Washington (CNN)Sen. Elizabeth Warren said she understands why Republican nominee Donald Trump's tone in the election might appeal to "angry" voters -- but she insists his solutions won't work if they're implemented.

"The way I see this is that Donald Trump has tapped into something that's real," she told CNN's Jake Tapper on "The Lead." "He's tapped into how angry people feel about that, rightly angry. The thing is Donald Trump's so-called solution just heads us in the wrong direction."
    The Massachusetts senator, who has endorsed Democratic nominee Hillary Clinton for president and is an outspoken critic of Trump, said that his method of campaigning has pinned dissatisfied voters against other groups in the country.
    "It's them," she said, imitating Trump's rhetoric. "It's the people who don't look like you. It's the people who don't worship like you. It's about immigrants, it's about Mexicans, it's about women, it's about everybody else. It's about them. Donald Trump is about turning people against each other."
    She also slammed Trump for taking compliments from Russian President Vladimir Putin, saying he should remember he's running for president and not "dictator" of the United States.
    "He's out complimenting the guy, calling him a better president than Barack Obama. And how does he know that? Because he has higher approval ratings? I mean, Saddam Hussein had high approval ratings too," she said. "Donald Trump needs to remember that he isn't running for dictator. He's running to be president of a democratically elected country."
    Warren said that regardless of Clinton's past ties to Wall Street, she will work to get money out of politics.
    "We need to take this country back. But right now, money sloshing through the electoral process is making that impossible," she said. "(Clinton) has said that she will work to get money out of politics."
    When asked if she would work as a watchdog of a Clinton administration, Warren said yes.
    "Hillary Clinton has laid out a progressive agenda. She laid it out during the primaries and she has stuck with it in the general. She has said, this is what I'm running for," she said. "The way I see it, it is the job of the progressives to get her elected on a progressive agenda and then work our rear ends off to help get that progressive agenda enacted when she is president."
    Warren weighed in on the Zika bill that wasn't passed by the Senate after Republicans tacked on amendments that would have blocked Planned Parenthood funding and allowed Confederate flags to fly at veterans' cemeteries.
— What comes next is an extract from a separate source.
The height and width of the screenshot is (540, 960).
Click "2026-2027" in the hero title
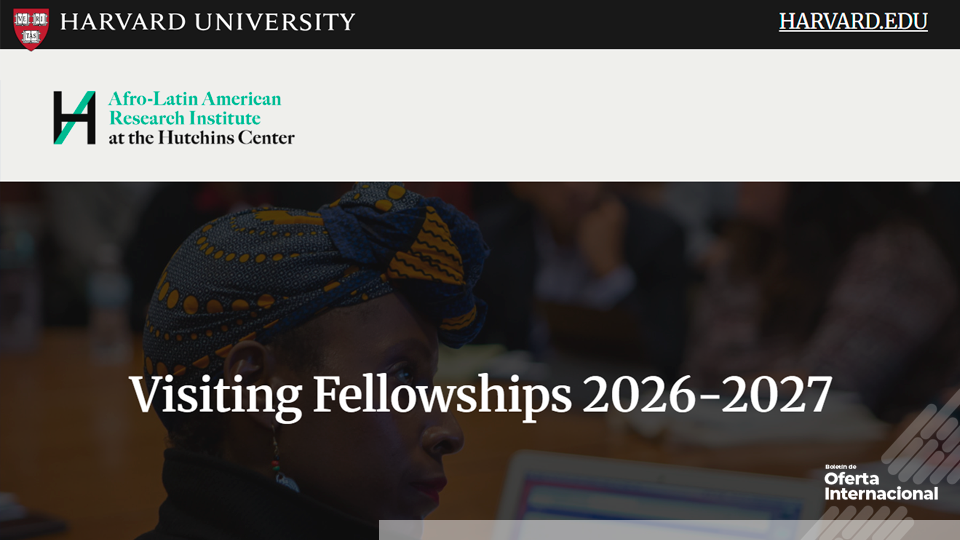pyautogui.click(x=707, y=395)
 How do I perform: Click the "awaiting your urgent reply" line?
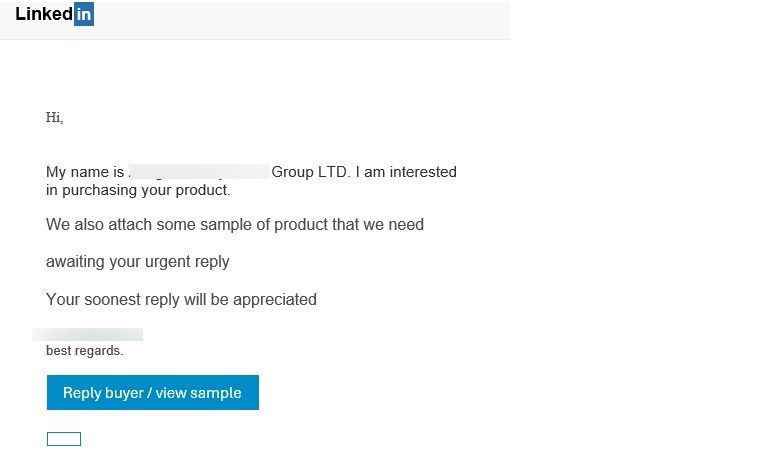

    If an agreement is not reached, the government could shut down September 30, a few weeks before the presidential and congressional elections.
    "We're being forced right now in the United States into hard choices in part because Republican obstructionism has kept us from moving faster and more aggressively on Zika," she said. "Every day that they delay on just letting us get just a clean -- stop playing politics -- just a clean bill through to fund the research and public health on Zika is another day that the virus takes hold of more people."
    Warren also praised the Consumer Protection Financial Bureau -- which she helped create -- for fining Wells Fargo after it was discovered that the bank's employees were opening fake accounts and cheating its customers.
    "My first reaction is, wow, am I glad we have the Consumer Financial Protection bureau," she said. "It's not that we need more laws. What we need is aggressive enforcement of those laws."